The Voyeurs is now available for streaming on Amazon Prime.
What initially attracted you to this script and to this character?
There’s one moment where I was reading the script and I thought I got to the end and I was already jaw-on-the-floor shocked. I couldn't believe everything that was happening with Pippa and I look and there's 20 pages more and I’m like, “hat the hell could happen next?” A lot of scripts, you can kind of piece together what’s going to be the ending or kind of figure it out halfway through and I could not. I thought, “I have to do this. People are going to want to talk about it.” Hopefully they go on as much of a roller coaster as I did reading this. I was really intrigued by the entire script.
Why do you think your character is so enthralled in the idea of watching people? What is it about voyeurism that’s so tantalizing?
I think that Pippa and Thomas represent the two different sides of society where you can feel insecure and feel repressed and so you are wanting to peer in and become obsessed with someone else’s life. I think Pippa especially, she’s buried her head in books most of her life and spent years and years studying and trying to become one thing because that’s what everyone told her to do. Get a boyfriend, get a job, get a place to live; secure yourself. But then she lost out on all the fun of life and growing up and now she sees this couple that represents that fun, exciting, exotic life that she’s tried to tell herself that she doesn’t need and doesn’t want.

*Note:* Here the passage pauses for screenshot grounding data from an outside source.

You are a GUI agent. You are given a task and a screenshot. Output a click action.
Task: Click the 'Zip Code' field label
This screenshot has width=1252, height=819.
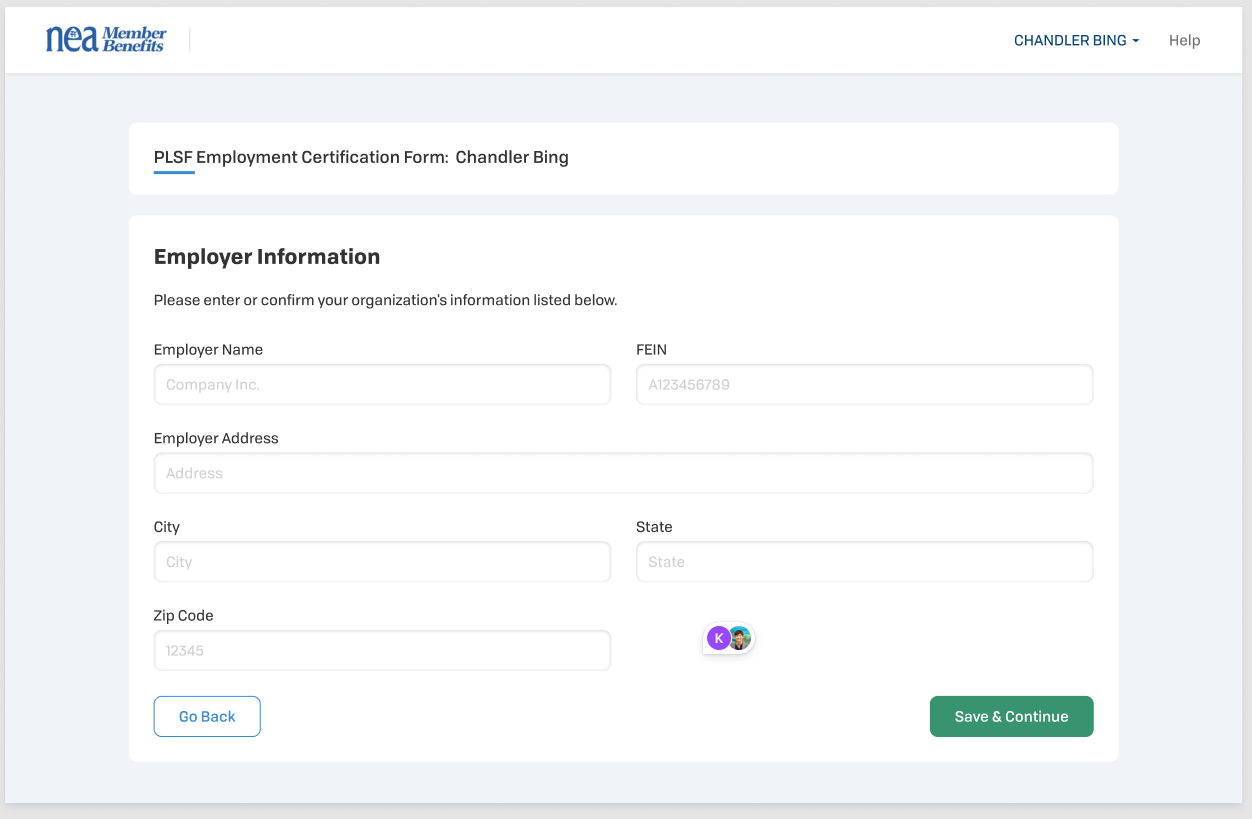tap(183, 616)
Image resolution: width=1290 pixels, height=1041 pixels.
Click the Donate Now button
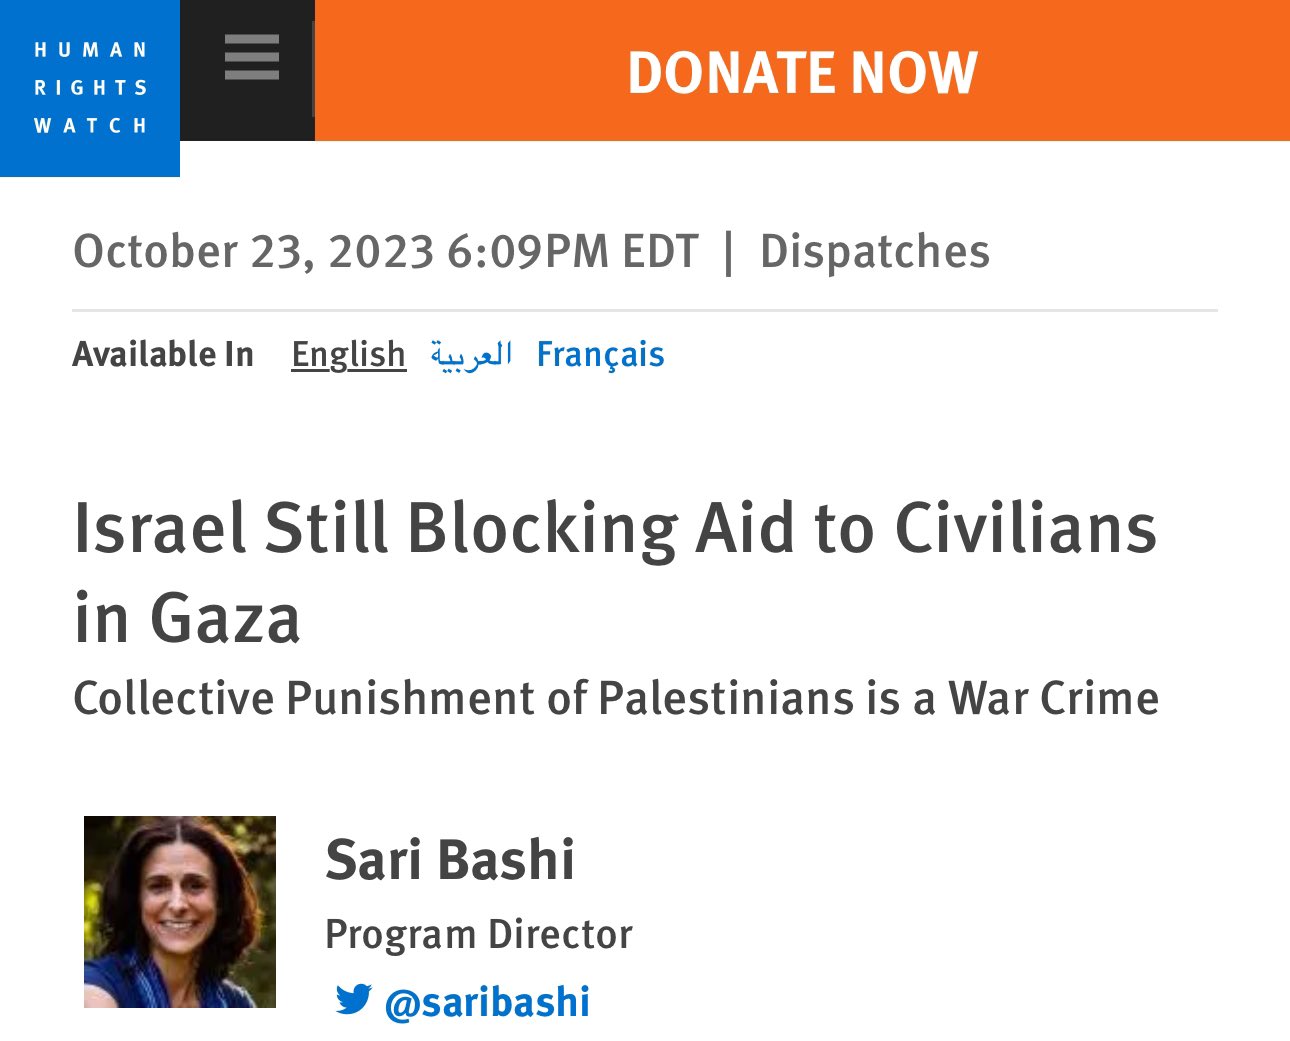click(x=802, y=72)
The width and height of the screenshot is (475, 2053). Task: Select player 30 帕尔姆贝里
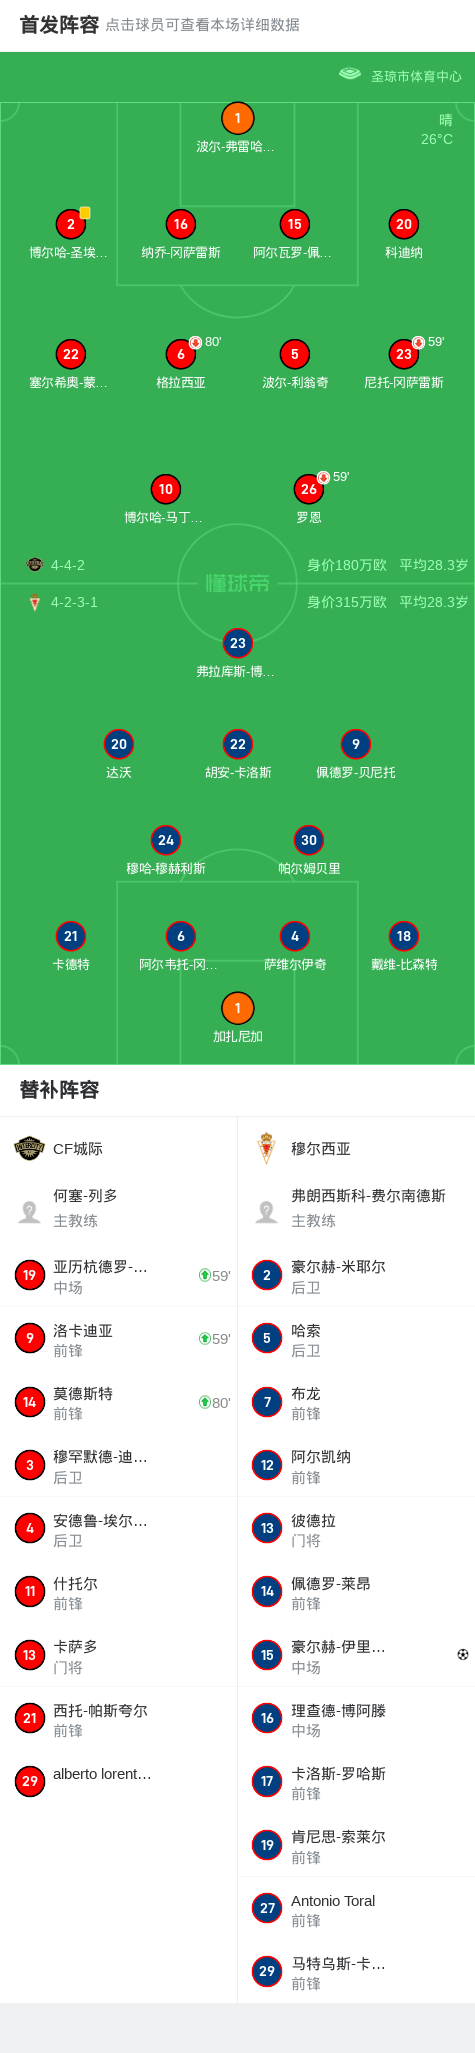309,840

Tonally, this movie has some of the same thriller elements of White Lotus. What about that genre is attractive to you?
Thrillers are exciting to watch in general, but Voyeurs especially — that genre of the erotic thriller hasn’t been explored lately. It’s definitely not something that I grew up with that I can remember in my lifetime, so I wanted to hopefully bring back the genre and have a nice little date night movie to go watch.

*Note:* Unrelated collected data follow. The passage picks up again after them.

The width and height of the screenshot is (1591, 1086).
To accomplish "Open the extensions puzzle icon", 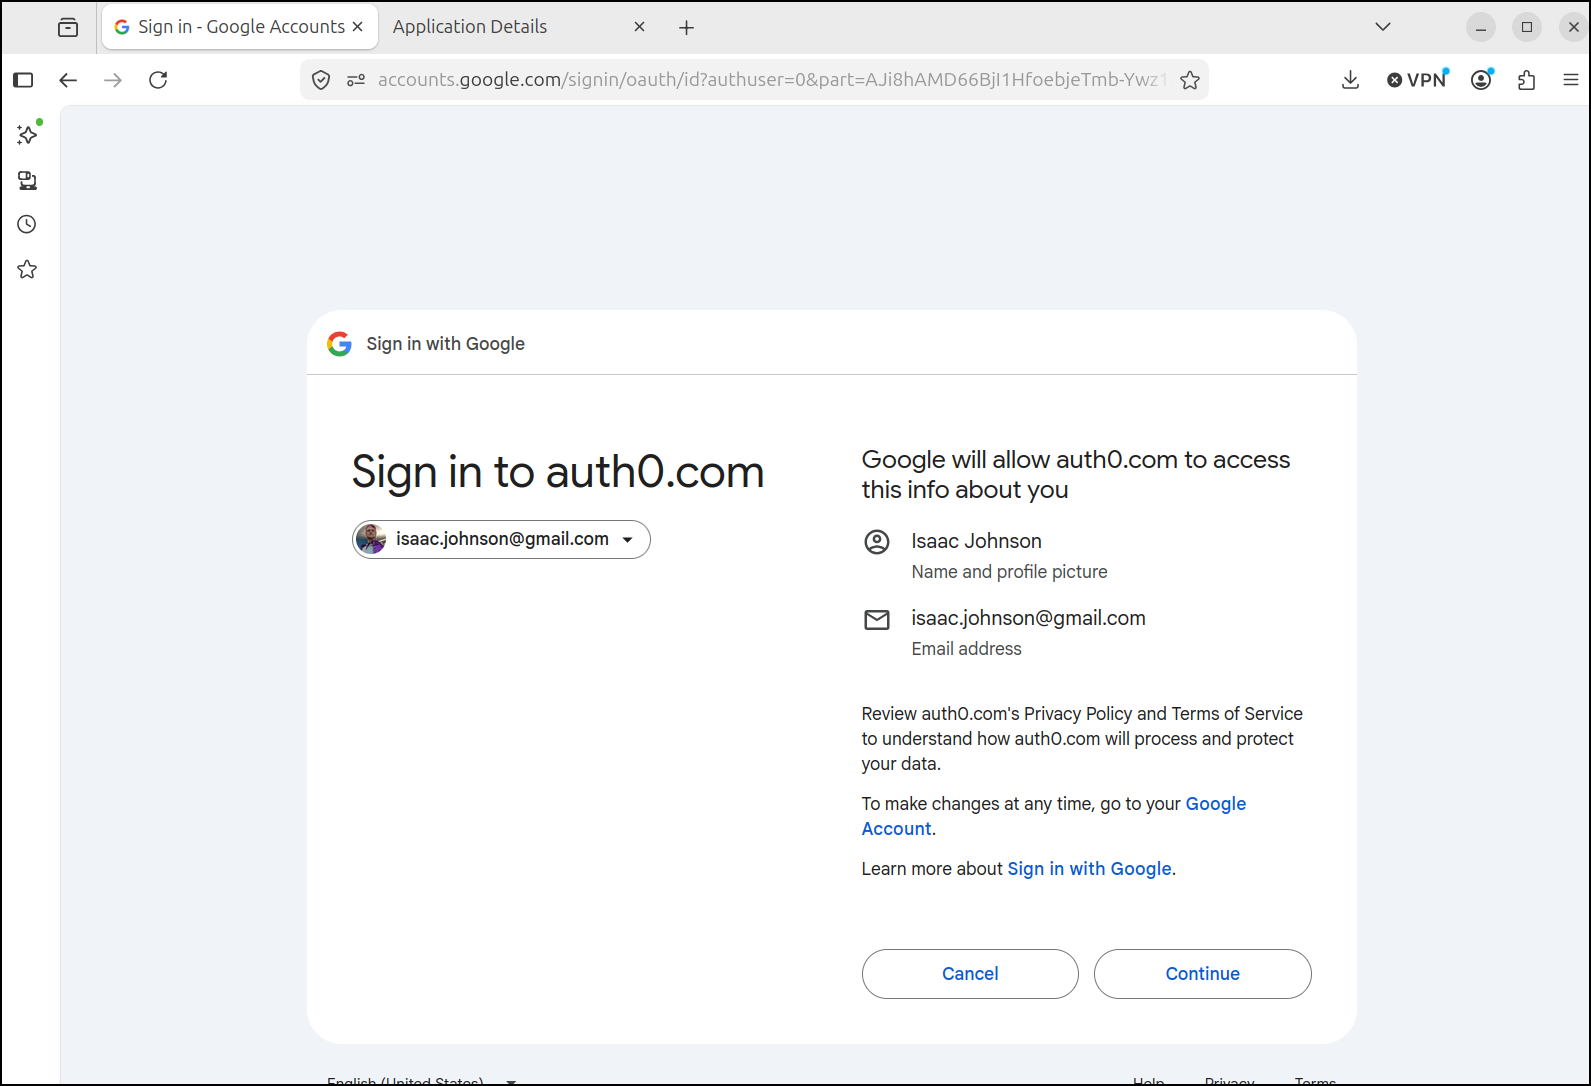I will point(1526,80).
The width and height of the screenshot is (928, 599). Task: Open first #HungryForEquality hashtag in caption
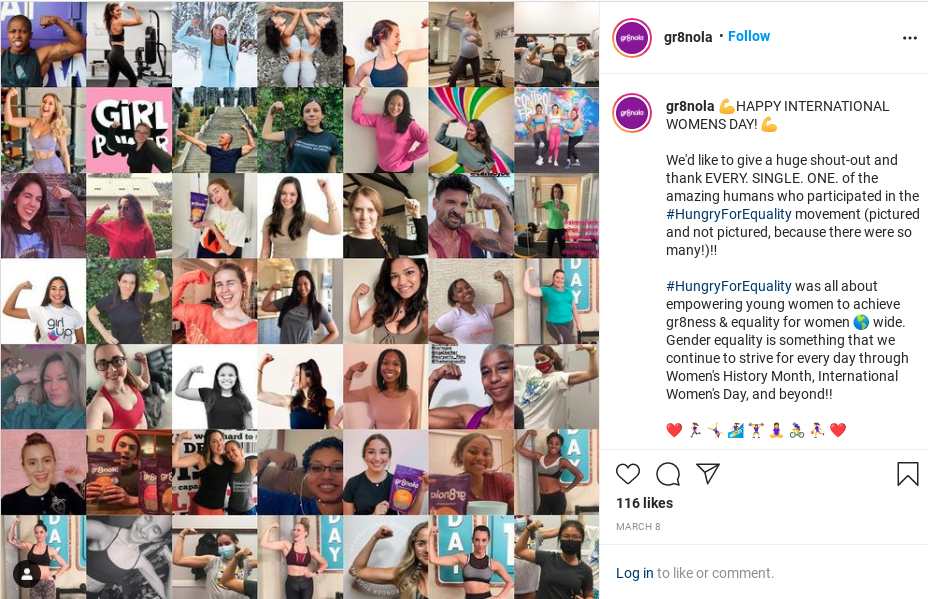tap(729, 214)
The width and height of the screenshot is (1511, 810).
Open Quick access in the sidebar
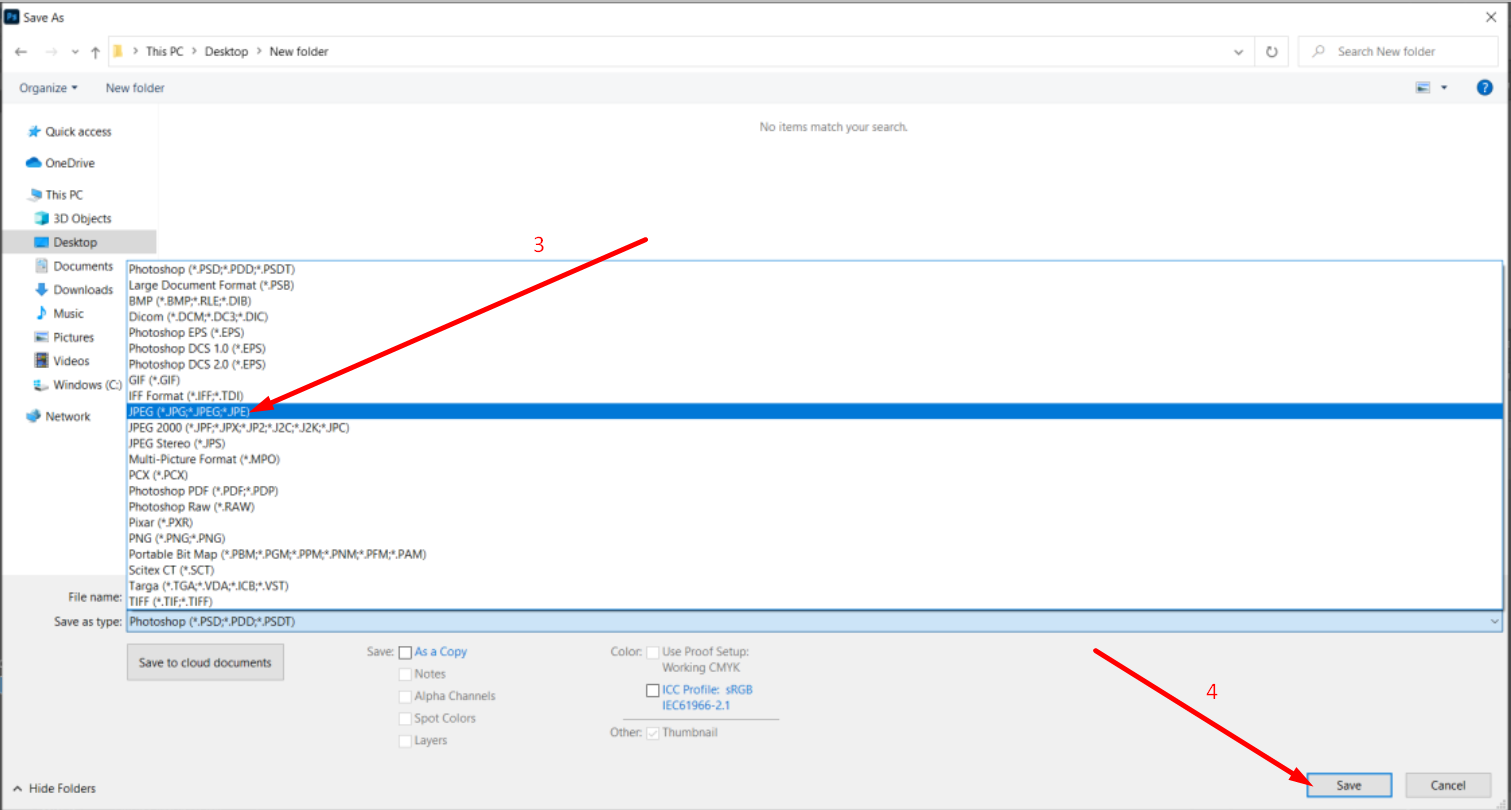point(77,132)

Right — Hollywood has seemed to move away from the erotic thriller genre that was popular in the late 80s and mid 90s. Why do you think that is? Could The Voyeurs be a way to bring it back?
I definitely hope it’s a way it’s brought back. I was trying to think about this the other day; in the ‘90s and early 2000s there were a couple genres that became more popular, where you had these iconic rom coms that dominated the box offices, but also people became really obsessed with violence for whatever reason and you had all these detective shows and people got used to seeing insane violence onscreen. Now it’s funny because people are so surprised by sex and it’s like, so you’re more attuned to watching horrific acts be done to others instead of the purest language of love?
This hearkens back to movies like Rear Window or Disturbia. Did you watch those films in preparation? How does The Voyeurs take some of those ideas and bring them into the social media era?
I definitely watched Rear Window. I’m a huge Hitchcock fan and I wanted to see how they thematically showed the different apartments and gazing into the different lives, which I think Mike [Mohan, who directed the film] did such a cool job with. He put so many little details into the film of the different apartments that you get little glimpses into, so I think that's where I saw a lot of comparison in that aspect.
What do you think this movie is saying about social media voyeurism?
I don’t want to put my own opinions into the audience's mind because I know that everyone who’s a part of this movie wants it to spark conversation and we don't want to have a biased opinion because we are so close to it and we do know how the story goes, so we’ll see what the audience says.
There are a lot of emotionally intense scenes in The Voyeurs. What was the challenging part of doing this film for you?
The most challenging part of the entire movie was running outside, because it was the dead of winter. I had probably 11 layers on; I had an entire layer of those heating pads and giant pockets and they built this entire outfit of them and I looked like the Pillsbury dough boy. I couldn’t even bend my arms, so that was the most difficult part.
This interview has been edited and condensed for clarity.